Por outro lado, o novo filme possui sequências de ação que não devem decepcionar, contando com um raro e eficaz uso da câmera lenta, que ao invés do raso aproveitamento estético, contribui narrativamente, reforçando o impacto de determinados momentos. Méritos para o diretor Ryan Coogler, especialista na construção de atmosferas carregadas e que aqui faz mais um trabalho elogiável (repare no clima de terror que rege a primeira cena de Namor). Já a trilha sonora de Ludwig Göransson, outro premiado pela Academia, acerta ao repetir os ótimos acordes de seu trabalho anterior, introduzindo um tema eletrônico que cai como uma luva para Shuri.
Interpretada novamente por Letitia Wright, que com sua postura antivacinação atrapalhou o cronograma de filmagens durante a pandemia, Shuri acaba sendo a escolhida para preencher a lacuna deixada pelo T’Challa de Chadwick Boseman. É curioso notar, entretanto, o processo elaborado pelos roteiristas para posicioná-la não apenas como protagonista, mas também como a líder inquestionável dos wakandanos. Embora a primeira metade se certifique de apostar (acertadamente) no talento e na imponência de Angela Bassett como a rainha Ramonda, aos poucos fica claro que a ideia é propiciar uma espécie de preparação para a princesa, como uma história de origem para a próxima Pantera Negra, estabelecendo uma rima temática com o primeiro filme ao mostrar que o herói é forjado a partir de perdas. E se tratando de uma jovem tão incauta como Shuri, resistente à ideia de suceder ao irmão, tragédias são mais eficazes do que cicatrizes de batalhas, resultando num arco dramático que cumpre com louvor a tarefa de apresentá-la como candidata ideal ao cargo de protetora de Wakanda.

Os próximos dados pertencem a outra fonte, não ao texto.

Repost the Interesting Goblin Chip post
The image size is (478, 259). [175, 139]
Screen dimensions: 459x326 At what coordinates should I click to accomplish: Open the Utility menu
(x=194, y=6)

Por fim, o terceiro ato, que recicla a mesma estrutura da batalha final do longa anterior – enquanto em Pantera Negra rinocerontes apareciam para salvar o dia pouco antes do surgimento de M’Baku, aqui as surpresas recaem sobre outros dois personagens – se mostra o mais fraco da narrativa, evidenciando lapsos imperdoáveis do roteiro. Se o segundo ato já dava sinais do que estava por vir, com Namor invadindo Wakanda para matar uma "cientista", mas esquecendo de seu objetivo no meio do caminho, ou Nakia sozinha sendo capaz de entrar em Talokan e sair sem ser notada, o final reserva outras perguntas: como dois personagens, em pleno deserto, conseguem voltar para casa (e em tão pouco tempo) se a única nave disponível havia sido completamente destruída? E como explicar o momento em que uma lança de vibranium atravessa o abdômen de um personagem, mas é retirada sem uma gota de sangue (a beleza da classificação indicativa...) e não gera a menor consequência?
E já que estou mencionando o final, o anticlímax da última grande batalha ao menos é compensado por uma sequência pós-créditos emocionante e que só reforça a ideia de que Pantera Negra – Wakanda Para Sempre seria um filme muito mais poderoso e satisfatório caso se contentasse em contar uma história simples e que se concentrasse no luto e no amadurecimento de Shuri.
O resultado que chega aos cinemas, diga-se de passagem, passa longe de ser ruim e tem tudo para ser aprovado pelos fãs, que deverão abraçar as boas intenções do projeto.